[Opdracht a] Schrijf een stuk uit de tekst over vragen stellen woordelijk over: begin bij de woorden "De kunst van" en stop na "verzonden is: niets!".

[Bronfragment]
══════════════════════════════
De kunst van het vragen stellen

Cover stories

Veel mensen zijn na een gesprek, of dat nu een functioneringsgesprek of een inhoudelijk overleg is, teleurgesteld dat hen geen enkele vraag is gesteld. De meeste mensen willen vooral hun eigen standpunt zenden en verdiepen zich nauwelijks in de standpunten van hun collega. Overleggen en gesprekken zouden een stuk levendiger worden wanneer we elkaar wat vaker een goede vraag stellen.  

In de relatie tussen leidinggevende en medewerkers, zeker wanneer ze al een tijdje samenwerken, overheerst het zenden naar elkaar. ‘Ik heb het bij hem neergelegd.’ Of: ‘We hebben dat programma gepresenteerd.’ Of: ‘De teamleider heeft het uitgerold.’

Het is voorspelbaar wat er gebeurd nadat de boodschap verzonden is: niets!
══════════════════════════════
[Rijen bij oefening]
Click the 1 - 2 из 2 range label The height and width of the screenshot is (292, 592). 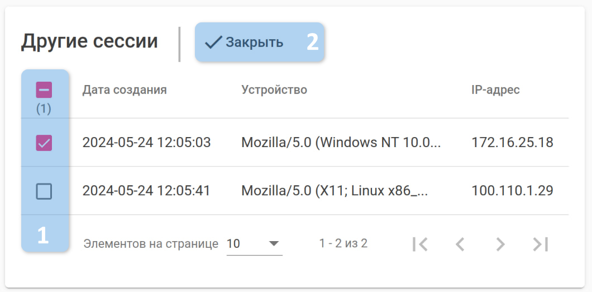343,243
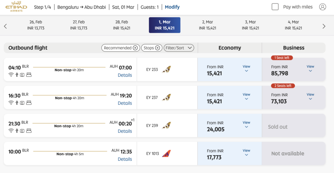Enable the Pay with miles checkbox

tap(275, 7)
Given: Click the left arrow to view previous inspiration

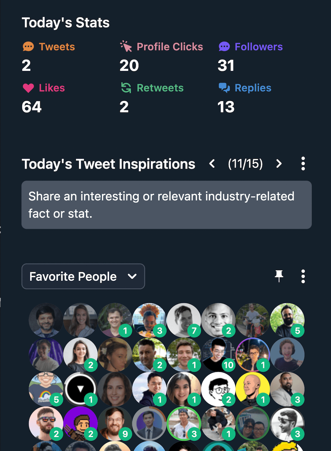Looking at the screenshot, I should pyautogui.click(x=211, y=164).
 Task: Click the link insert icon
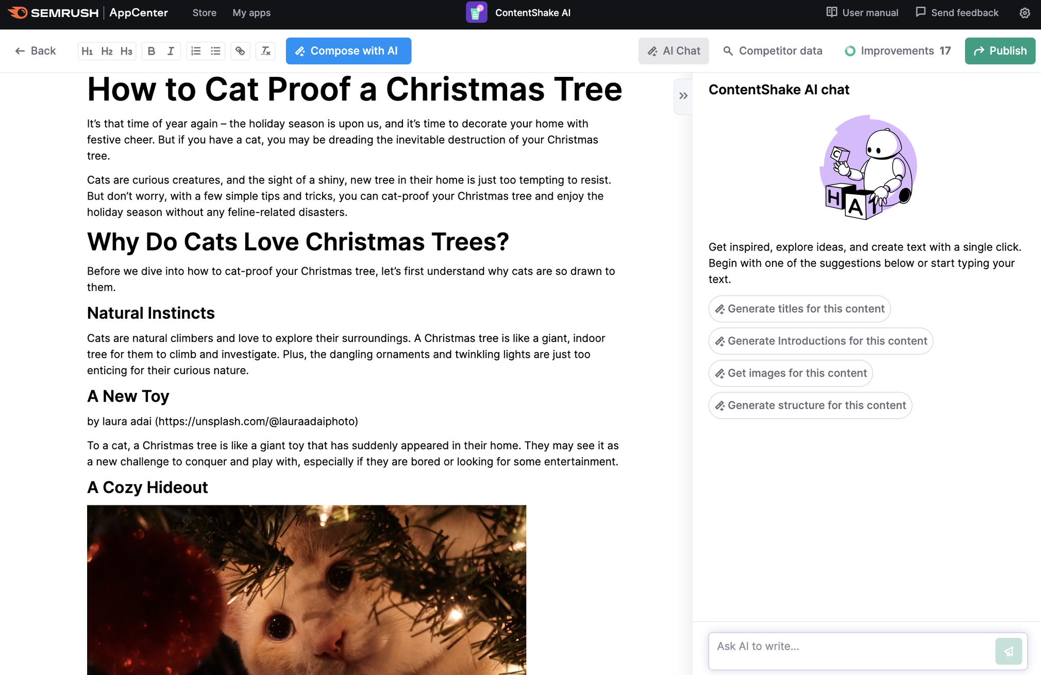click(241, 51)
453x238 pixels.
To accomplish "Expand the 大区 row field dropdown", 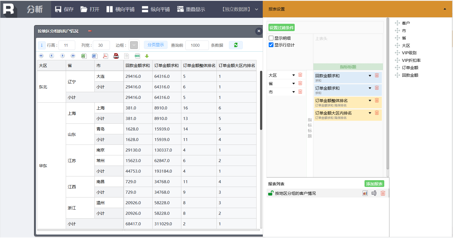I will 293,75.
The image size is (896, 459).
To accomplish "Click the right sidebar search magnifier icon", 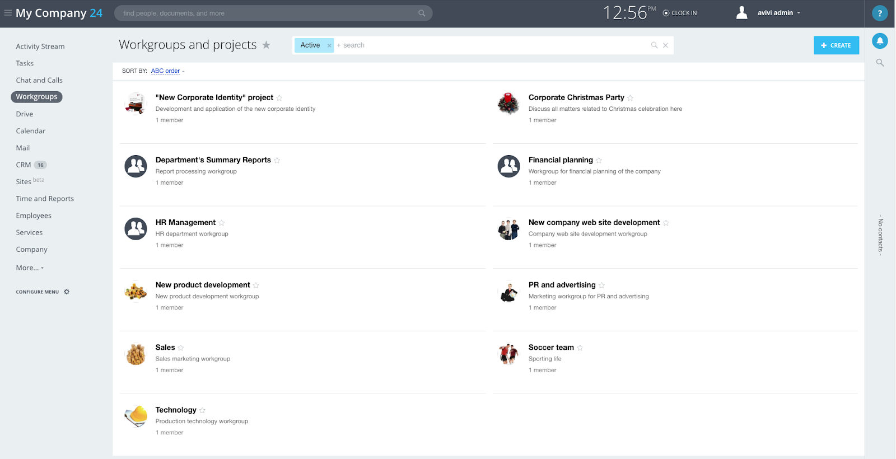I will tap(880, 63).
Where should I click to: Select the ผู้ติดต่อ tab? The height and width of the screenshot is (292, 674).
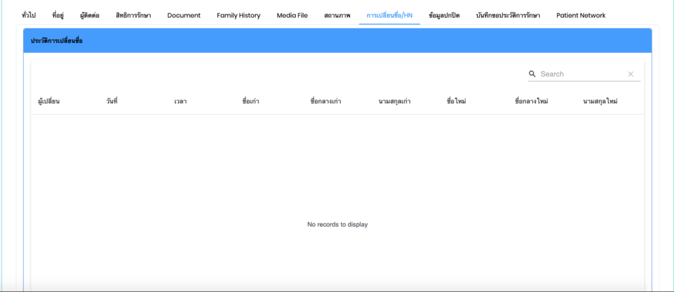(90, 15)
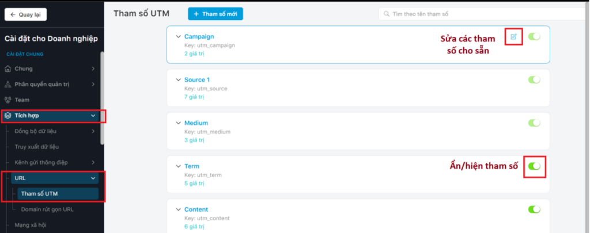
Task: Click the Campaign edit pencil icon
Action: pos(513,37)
══════════════════════════════
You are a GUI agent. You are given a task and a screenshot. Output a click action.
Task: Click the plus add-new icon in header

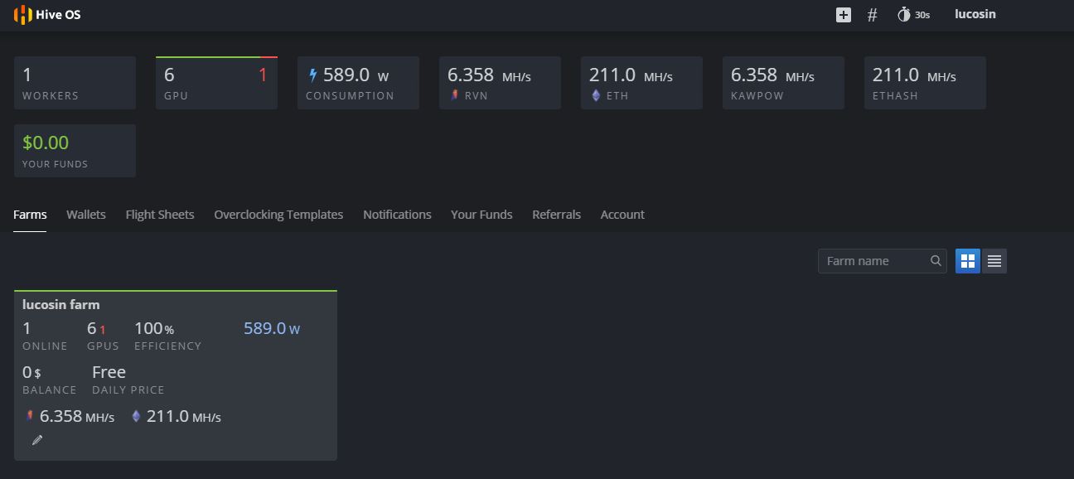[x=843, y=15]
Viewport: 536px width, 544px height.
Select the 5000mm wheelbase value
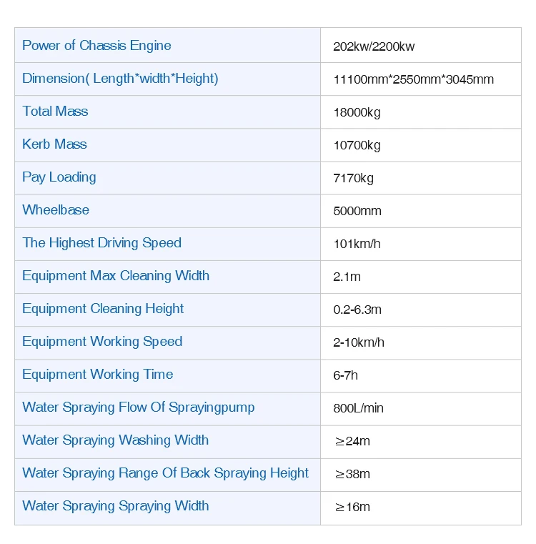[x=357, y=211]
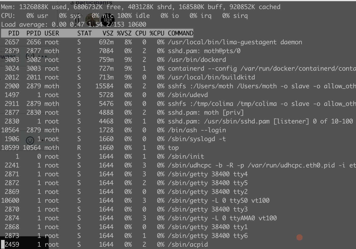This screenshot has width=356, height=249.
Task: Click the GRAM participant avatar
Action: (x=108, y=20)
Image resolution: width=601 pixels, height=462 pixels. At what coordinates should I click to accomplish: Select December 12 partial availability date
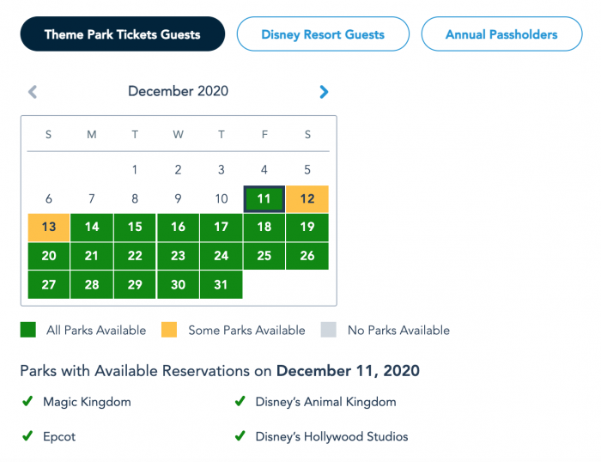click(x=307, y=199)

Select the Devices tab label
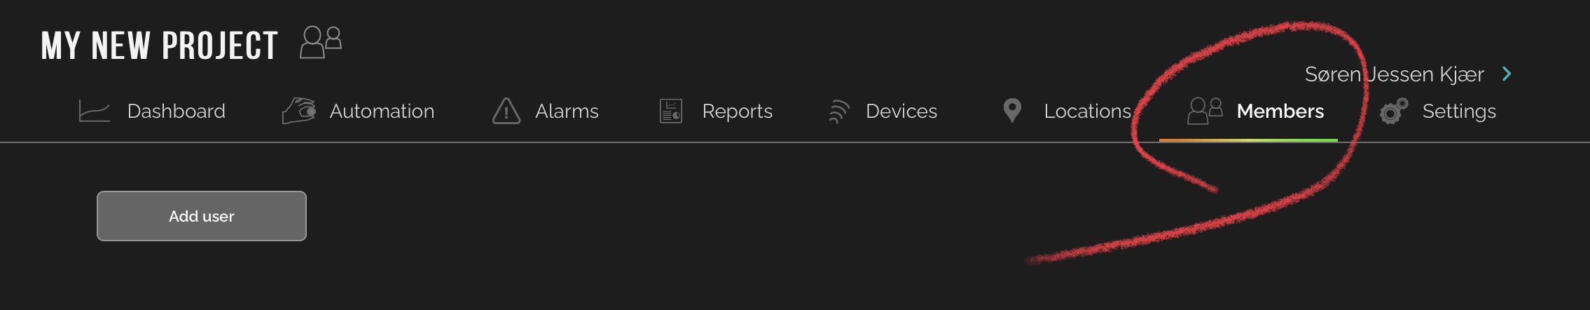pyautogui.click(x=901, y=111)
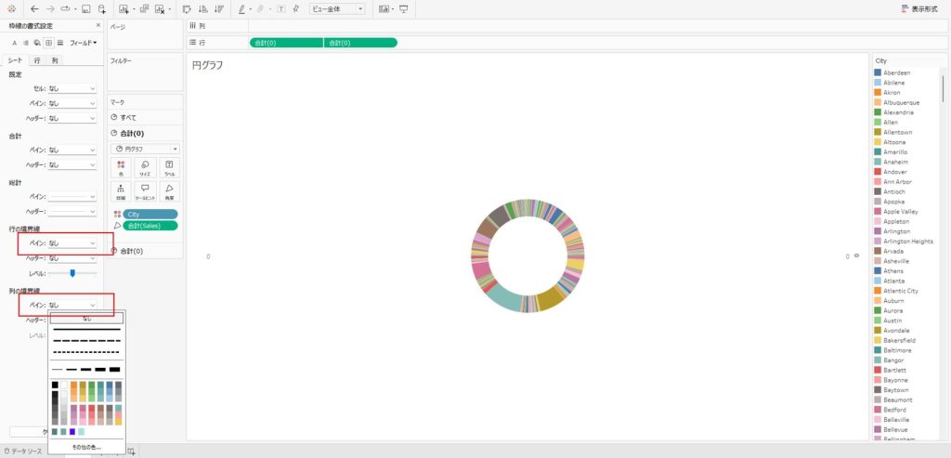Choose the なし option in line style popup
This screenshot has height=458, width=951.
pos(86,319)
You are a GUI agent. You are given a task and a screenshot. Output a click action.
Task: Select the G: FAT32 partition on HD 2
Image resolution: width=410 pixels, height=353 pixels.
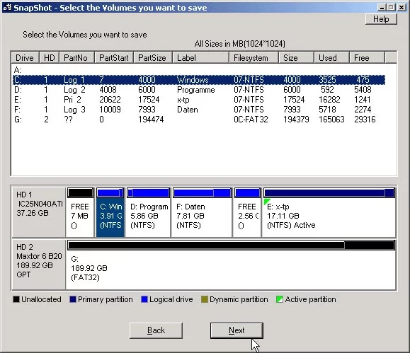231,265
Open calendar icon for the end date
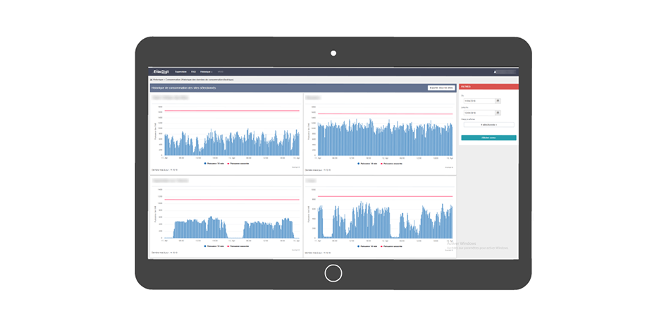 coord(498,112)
══════════════════════════════
[Opdracht b] Herschrijf alleen de rijen vanaf de regel met "Viewport: 536px width, 544px height." tot en met de regel met "coord(498,112)", vervang daarin overal "Select" door "Choose" en laat al het andere ongewijzigd. Laat de afbeeldingen weg.

[Verwacht antwoord a]
De kunst van het vragen stellen

Cover stories

Veel mensen zijn na een gesprek, of dat nu een functioneringsgesprek of een inhoudelijk overleg is, teleurgesteld dat hen geen enkele vraag is gesteld. De meeste mensen willen vooral hun eigen standpunt zenden en verdiepen zich nauwelijks in de standpunten van hun collega. Overleggen en gesprekken zouden een stuk levendiger worden wanneer we elkaar wat vaker een goede vraag stellen.  

In de relatie tussen leidinggevende en medewerkers, zeker wanneer ze al een tijdje samenwerken, overheerst het zenden naar elkaar. ‘Ik heb het bij hem neergelegd.’ Of: ‘We hebben dat programma gepresenteerd.’ Of: ‘De teamleider heeft het uitgerold.’

Het is voorspelbaar wat er gebeurd nadat de boodschap verzonden is: niets!

[Verwacht antwoord b]
Viewport: 536px width, 544px height.
Choose the 5000mm wheelbase value
[x=357, y=211]
This screenshot has width=356, height=249.
Task: Click the GRAM participant avatar
Action: (x=108, y=20)
Image resolution: width=601 pixels, height=462 pixels. At what coordinates should I click to accomplish: Choose December 12 partial availability date
click(x=307, y=199)

Choose the Devices tab label
pyautogui.click(x=901, y=111)
Choose the なし option in line style popup
This screenshot has height=458, width=951.
pos(86,319)
You are a GUI agent. You are given a task and a screenshot. Output a click action.
Task: Choose the G: FAT32 partition on HD 2
Image resolution: width=410 pixels, height=353 pixels.
231,265
Open calendar icon for the end date
 coord(498,112)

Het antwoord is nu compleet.